Junto dela, o Poeta se ancora em suas próprias ansiedades: na solidão, se
depara com o inatingível (Só guardas
trevas, fêmea distante e minha); na tristeza em que mergulha, busca
preservá-la (para que entristecê-la).
Ou, vibrante, se exibe na emoção de amar (Aqui
te amo e em vão te oculta o horizonte) e de possuir (Fui marcando com cruzes de fogo
/ o atlas branco de teu corpo, Na
rede de minha música estás presa, meu amor); e, melancólico, no desvanecer
do amor (é tão curto o amor, e é tão
longo o olvido).
Um
universo amoroso que acredita, afirma, proclama. Por vezes, interroga. Para
reafirmar seu preito de amor: Quem
escreve teu nome com letras de fumaça entre as estrelas do sul?; para indagar, da amada, uma ausência que, na
verdade, está a se instalar nele mesmo (Quando
chego no vértice mais atrevido e frio / meu coração se fecha como uma flor noturna.) Para constatar que a presença
feminina é, para ele, estranha, alheia, sem valor, ao pretendê-la parte de
objeto inanimado e perguntar-lhe o que era – vareta de um imenso leque –
enquanto ele soçobra em meio ao sofrimento e à solidão.
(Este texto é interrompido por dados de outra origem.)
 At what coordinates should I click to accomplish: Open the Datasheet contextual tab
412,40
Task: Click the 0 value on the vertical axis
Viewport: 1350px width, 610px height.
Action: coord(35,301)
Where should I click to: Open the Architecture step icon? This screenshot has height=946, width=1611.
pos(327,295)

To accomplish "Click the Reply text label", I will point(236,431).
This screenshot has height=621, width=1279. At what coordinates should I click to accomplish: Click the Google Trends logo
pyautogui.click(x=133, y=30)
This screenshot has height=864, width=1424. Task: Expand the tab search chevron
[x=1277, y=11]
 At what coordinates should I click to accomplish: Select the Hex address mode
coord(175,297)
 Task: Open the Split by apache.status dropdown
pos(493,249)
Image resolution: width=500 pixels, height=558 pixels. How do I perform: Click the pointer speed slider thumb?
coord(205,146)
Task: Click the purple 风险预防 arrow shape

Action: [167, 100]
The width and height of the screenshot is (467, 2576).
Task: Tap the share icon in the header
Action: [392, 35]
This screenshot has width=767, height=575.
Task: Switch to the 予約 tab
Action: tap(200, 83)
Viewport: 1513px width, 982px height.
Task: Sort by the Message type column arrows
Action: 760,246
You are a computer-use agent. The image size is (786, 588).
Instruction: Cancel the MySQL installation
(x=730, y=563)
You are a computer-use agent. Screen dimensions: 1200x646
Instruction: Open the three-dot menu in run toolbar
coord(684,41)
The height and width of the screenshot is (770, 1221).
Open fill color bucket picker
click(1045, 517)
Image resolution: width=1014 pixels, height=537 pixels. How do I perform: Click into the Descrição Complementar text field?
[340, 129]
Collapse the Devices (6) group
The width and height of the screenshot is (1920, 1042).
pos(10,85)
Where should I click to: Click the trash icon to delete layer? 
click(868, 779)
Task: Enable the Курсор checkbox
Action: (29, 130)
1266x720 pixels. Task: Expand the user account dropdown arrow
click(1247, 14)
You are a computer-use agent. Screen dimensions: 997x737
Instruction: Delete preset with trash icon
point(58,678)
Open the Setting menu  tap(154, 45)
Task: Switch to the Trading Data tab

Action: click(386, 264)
Para descobrir o
desconhecido: Quem chama? que silêncio
povoado de ecos? Para lamentar não ter estado com a amada, de mãos dadas,
na hora do crepúsculo e com a alma apertada de tristeza, querendo saber, e lhe
pergunta, onde estava, com quem.
Das
certezas de poetar e das suas indagações, se alimentam os enigmas líricos, eles
próprios uma reposta que o Poeta perguntador, surpreso, desconhece: Por um
milagre que eu não compreendo, este livro atormentado tem mostrado o
caminho da felicidade a muitos seres.